# how do you remove the cowl on a beetle?



## mjmi11er (Apr 8, 2002)

there are a ton of leaves and poop in there and i would like to clean it out.


----------



## CK98Beeetle (Oct 19, 2002)

*Re: how do you remove the cowl on a beetle? (mjmi11er)*

You need to remove the wipers (not easy), then pull the cowl straight out. Its glued in there, once removed, its hard to get it back in properly.


----------



## volkswagen12 (Sep 18, 2001)

*Re: how do you remove the cowl on a beetle? (CK98Beeetle)*

quote:[HR][/HR]You need to remove the wipers (not easy), then pull the cowl straight out. Its glued in there, once removed, its hard to get it back in properly.

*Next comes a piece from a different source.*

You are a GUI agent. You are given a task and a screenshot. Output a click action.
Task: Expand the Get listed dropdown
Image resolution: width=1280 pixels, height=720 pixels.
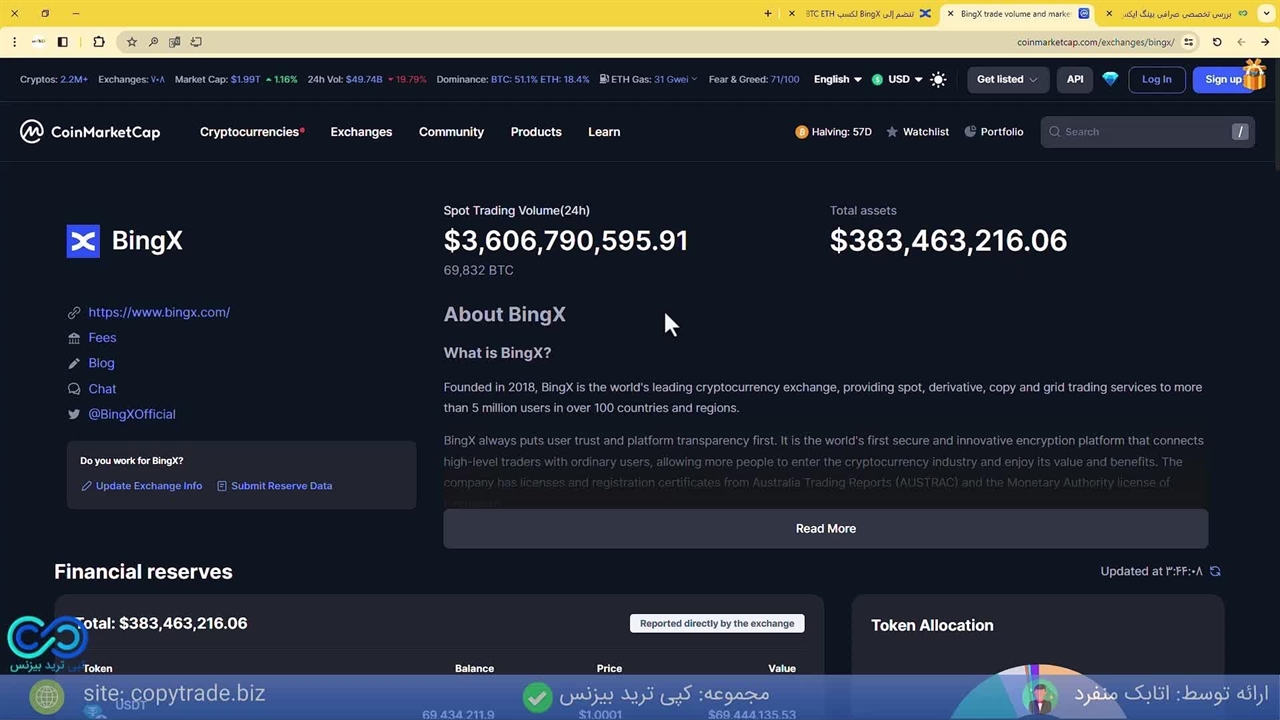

[HR][/HR]​It's not glued in, it just has a groove that it goes into. I have a little trick for the wipers, just push down on the wiper where it bends (spring part) and pull the bottom part away from the window. This just stops the binding that goes on. Hope this helps


----------



## gt2437 (Jul 29, 2000)

*Re: how do you remove the cowl on a beetle? (volkswagen12)*

quote:[HR][/HR]It's not glued in, it just has a groove that it goes into. I have a little trick for the wipers, just push down on the wiper where it bends (spring part) and pull the bottom part away from the window. This just stops the binding that goes on. Hope this helps[HR][/HR]​Right on. This works after removing the caps and 13mm nuts that are holding down the wipers


----------



## gt2437 (Jul 29, 2000)

*Re: how do you remove the cowl on a beetle? (gt2437)*

Also the cowl will pop easily into place (into the groove), you just have to work your way from side to side. http://****************.com/smile/emthup.gif


----------



## mjmi11er (Apr 8, 2002)

*Re: how do you remove the cowl on a beetle? (gt2437)*

how do you get the caps covering the nuts off?


----------



## gt2437 (Jul 29, 2000)

*Re: how do you remove the cowl on a beetle? (mjmi11er)*

quote:[HR][/HR]how do you get the caps covering the nuts off?[HR][/HR]​very carefully with a small slot screw driver (optional rag to protect wiper arm paint) and pry away. I usually hit them from the bottom edge.


----------



## EDM (Sep 5, 2000)

*Re: how do you remove the cowl on a beetle? (gt2437)*

Be sure you make your window were the wiper sits before you remove them so you know were they sit when you put them back on. I use a peice of tape.


----------